Après la dernière station aux Filles-Dieu, le cortège arriva vers une heure de l’après-midi à Montfaucon. Le roi durant le procès était rentré de captivité; Semblançay, ne pouvant croire qu’il le laisserait mourir, obtint de Maillard qu’on différât l’exécution pour attendre la grâce. Le malheureux vieillard dans les angoisses de la mort espéra cette grâce au pied du gibet pendant toute l’après-midi; elle ne vint pas et après six heures d’une terrible agonie il fallut laisser faire le bourreau.
ANCIEN ESCALIER DE LA COUR DES COMPTES
MAINTENANT A L’HÔTEL DE CLUNY
Plus tard l’instrument de cette mort, le conseiller Genti, devenu président au parlement, se trouva poursuivi pour faits de concussion et fut condamné par le parlement même. A son tour, après dégradation, il vint à Montfaucon finir où avait fini sa victime.
Presque en même temps se terminait un autre procès fameux, celui du connétable de Bourbon, autre victime de la duchesse d’Angoulême et du cardinal chancelier Duprat, poussé à la trahison par leurs persécutions. Jeune et beau, magnifique seigneur et capitaine renommé, il n’eût tenu qu’au connétable de devenir le beau-père de François Ier en épousant en secondes noces Louise de Savoie, mais il repoussa les avances de la duchesse et les propositions directes qui lui furent faites. Il se créa ainsi une vindicative et cruelle ennemie qui, liguée avec le chancelier, autre ennemi de Bourbon, jura sa perte.

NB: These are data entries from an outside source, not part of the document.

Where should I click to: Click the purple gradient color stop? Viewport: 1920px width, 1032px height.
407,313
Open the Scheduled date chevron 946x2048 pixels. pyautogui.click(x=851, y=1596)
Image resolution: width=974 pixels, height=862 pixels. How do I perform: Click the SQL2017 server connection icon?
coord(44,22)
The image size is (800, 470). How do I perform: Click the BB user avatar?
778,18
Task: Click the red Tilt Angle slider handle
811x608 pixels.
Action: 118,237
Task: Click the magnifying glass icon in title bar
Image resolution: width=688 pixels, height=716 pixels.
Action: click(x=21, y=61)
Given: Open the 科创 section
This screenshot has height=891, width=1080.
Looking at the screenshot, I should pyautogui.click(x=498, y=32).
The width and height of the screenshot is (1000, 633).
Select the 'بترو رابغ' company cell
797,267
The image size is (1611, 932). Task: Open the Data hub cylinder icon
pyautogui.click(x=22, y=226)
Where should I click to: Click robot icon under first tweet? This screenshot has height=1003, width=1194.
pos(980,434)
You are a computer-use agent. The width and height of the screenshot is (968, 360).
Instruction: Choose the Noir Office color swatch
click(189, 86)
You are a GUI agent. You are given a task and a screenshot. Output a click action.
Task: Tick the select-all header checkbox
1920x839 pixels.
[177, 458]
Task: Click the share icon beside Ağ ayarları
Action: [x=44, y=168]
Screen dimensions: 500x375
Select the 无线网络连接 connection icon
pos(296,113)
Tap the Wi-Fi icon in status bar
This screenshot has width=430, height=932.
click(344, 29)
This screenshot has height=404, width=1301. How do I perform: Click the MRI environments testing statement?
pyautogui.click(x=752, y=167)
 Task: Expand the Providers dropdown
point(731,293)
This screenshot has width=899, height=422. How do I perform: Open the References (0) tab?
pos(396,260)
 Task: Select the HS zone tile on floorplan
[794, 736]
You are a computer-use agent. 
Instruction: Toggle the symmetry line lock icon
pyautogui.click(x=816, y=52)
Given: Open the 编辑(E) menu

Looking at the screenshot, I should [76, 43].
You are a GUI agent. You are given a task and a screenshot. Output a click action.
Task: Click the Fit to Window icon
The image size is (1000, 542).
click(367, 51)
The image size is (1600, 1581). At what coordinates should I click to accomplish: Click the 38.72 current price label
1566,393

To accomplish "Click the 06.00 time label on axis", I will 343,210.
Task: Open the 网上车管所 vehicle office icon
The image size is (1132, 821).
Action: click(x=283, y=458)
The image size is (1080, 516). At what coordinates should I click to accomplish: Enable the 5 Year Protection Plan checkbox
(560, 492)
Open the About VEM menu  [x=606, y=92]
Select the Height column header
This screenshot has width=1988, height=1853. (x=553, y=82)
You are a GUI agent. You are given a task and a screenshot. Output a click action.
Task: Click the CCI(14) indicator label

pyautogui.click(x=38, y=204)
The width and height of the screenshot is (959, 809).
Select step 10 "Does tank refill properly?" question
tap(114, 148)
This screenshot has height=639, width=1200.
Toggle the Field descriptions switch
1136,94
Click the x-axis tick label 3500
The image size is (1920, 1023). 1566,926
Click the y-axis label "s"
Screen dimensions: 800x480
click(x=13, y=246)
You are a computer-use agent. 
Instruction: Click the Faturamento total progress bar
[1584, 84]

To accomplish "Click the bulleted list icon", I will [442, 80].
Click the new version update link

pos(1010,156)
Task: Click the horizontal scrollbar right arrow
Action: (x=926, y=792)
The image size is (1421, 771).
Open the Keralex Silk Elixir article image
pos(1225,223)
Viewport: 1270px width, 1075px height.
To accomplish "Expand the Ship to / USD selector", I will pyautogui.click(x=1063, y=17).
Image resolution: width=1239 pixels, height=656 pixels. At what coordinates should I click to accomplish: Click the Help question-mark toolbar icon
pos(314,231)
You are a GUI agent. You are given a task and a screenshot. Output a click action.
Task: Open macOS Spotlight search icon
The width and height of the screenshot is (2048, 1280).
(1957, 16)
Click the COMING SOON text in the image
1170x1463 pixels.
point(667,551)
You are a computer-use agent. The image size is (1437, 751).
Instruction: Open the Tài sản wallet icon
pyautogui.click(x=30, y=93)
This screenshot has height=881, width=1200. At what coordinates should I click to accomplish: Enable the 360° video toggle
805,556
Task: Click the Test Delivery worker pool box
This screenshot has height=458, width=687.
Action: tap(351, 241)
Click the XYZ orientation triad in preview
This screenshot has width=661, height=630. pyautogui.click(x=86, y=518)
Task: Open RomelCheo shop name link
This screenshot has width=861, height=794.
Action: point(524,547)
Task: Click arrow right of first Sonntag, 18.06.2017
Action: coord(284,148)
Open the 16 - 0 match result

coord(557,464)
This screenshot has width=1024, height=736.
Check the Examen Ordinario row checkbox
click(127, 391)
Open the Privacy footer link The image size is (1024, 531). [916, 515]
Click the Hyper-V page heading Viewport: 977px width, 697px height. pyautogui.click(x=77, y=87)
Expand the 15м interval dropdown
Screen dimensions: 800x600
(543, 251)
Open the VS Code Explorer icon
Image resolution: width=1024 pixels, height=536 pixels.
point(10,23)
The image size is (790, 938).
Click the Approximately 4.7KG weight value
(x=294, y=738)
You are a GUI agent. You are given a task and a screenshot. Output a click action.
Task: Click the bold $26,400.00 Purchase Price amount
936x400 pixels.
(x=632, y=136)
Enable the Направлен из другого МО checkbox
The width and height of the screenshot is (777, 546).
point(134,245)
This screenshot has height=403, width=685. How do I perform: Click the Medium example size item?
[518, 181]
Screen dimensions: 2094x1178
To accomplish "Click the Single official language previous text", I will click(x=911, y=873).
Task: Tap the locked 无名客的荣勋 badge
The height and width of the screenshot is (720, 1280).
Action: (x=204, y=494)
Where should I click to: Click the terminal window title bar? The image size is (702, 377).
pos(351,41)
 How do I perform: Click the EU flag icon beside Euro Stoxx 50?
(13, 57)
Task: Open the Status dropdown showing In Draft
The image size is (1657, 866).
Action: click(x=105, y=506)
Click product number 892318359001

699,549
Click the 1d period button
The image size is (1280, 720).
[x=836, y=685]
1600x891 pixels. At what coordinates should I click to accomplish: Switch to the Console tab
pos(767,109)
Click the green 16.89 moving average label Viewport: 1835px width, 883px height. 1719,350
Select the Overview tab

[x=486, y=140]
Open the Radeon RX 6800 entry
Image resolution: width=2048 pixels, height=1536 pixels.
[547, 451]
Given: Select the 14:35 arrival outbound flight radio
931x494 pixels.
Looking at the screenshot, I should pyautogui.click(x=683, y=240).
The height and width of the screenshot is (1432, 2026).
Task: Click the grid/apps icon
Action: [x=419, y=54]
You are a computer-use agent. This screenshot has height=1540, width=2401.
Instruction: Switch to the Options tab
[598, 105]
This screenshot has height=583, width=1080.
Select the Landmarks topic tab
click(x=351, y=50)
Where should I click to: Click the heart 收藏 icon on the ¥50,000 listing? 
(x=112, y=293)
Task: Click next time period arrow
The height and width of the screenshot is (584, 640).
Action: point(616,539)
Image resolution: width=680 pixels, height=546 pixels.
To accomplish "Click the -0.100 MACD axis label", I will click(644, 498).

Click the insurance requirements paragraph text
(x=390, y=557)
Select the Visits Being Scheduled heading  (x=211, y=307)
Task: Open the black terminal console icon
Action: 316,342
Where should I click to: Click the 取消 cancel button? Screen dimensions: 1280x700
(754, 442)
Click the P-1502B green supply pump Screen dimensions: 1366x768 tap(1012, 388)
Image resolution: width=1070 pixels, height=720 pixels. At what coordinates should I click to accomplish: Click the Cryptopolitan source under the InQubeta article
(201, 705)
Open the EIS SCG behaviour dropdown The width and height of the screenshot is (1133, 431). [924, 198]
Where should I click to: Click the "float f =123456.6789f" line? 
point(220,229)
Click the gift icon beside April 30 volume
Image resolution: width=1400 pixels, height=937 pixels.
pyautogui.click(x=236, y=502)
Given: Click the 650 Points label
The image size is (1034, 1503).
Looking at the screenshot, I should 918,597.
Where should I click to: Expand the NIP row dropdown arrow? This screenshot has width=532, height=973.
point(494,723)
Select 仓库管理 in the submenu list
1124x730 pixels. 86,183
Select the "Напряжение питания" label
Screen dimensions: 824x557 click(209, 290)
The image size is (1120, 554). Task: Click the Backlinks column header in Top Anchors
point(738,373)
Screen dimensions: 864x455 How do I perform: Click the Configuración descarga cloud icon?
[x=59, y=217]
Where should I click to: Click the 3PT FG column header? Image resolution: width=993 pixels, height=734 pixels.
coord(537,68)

L’attaque ne se fit pas attendre. Charles de Bourbon, veuf de Suzanne de Bourbon sa cousine germaine, étant par contrat de mariage héritier de tous ses biens, la duchesse alors régente du royaume fit intenter au connétable un procès en Parlement pour obtenir la nullité de la donation.
Il s’agissait pour le connétable de la presque totalité de ses biens qui devaient, s’il perdait sa cause, revenir les uns à d’autres héritiers, les autres à la couronne. Une première partie du procès fut perdue, le comté de la Marche fut enlevé au connétable et Duprat obtint la mise sous séquestre du reste des biens.
Le cœur ulcéré, se voyant déjà ruiné, le connétable ne respira plus que vengeance. Travaillé par des émissaires de Charles-Quint, il rêva de concert avec l’Empereur l’écrasement de François Ier. Dans le démembrement de la France qui devait s’ensuivre, une part devait lui être faite qui viendrait s’ajouter à ses possessions territoriales, pour constituer à son profit un royaume indépendant, ressuscitant l’antique royaume d’Arles.
Pendant que François Ier s’acheminait avec son armée vers l’Italie où son connétable devait venir le rejoindre, celui-ci tout à coup levait le masque et, pour s’en aller se mettre à la tête des armées de Charles-Quint, s’enfuyait déguisé en valet, seul avec un gentilhomme; montés sur des chevaux ferrés à l’envers, ils gagnaient la frontière par une chevauchée haletante à travers l’Auvergne et le Dauphiné. L’an d’après, sur le champ de bataille de Pavie, le roi et le connétable devaient se retrouver.
Le procès de Bourbon dura des années: on jugea d’abord à Loches ses confidents qui furent condamnés à mort, mais non exécutés. Parmi eux se trouvait le sire de Saint-Vallier, père de Diane de Poitiers.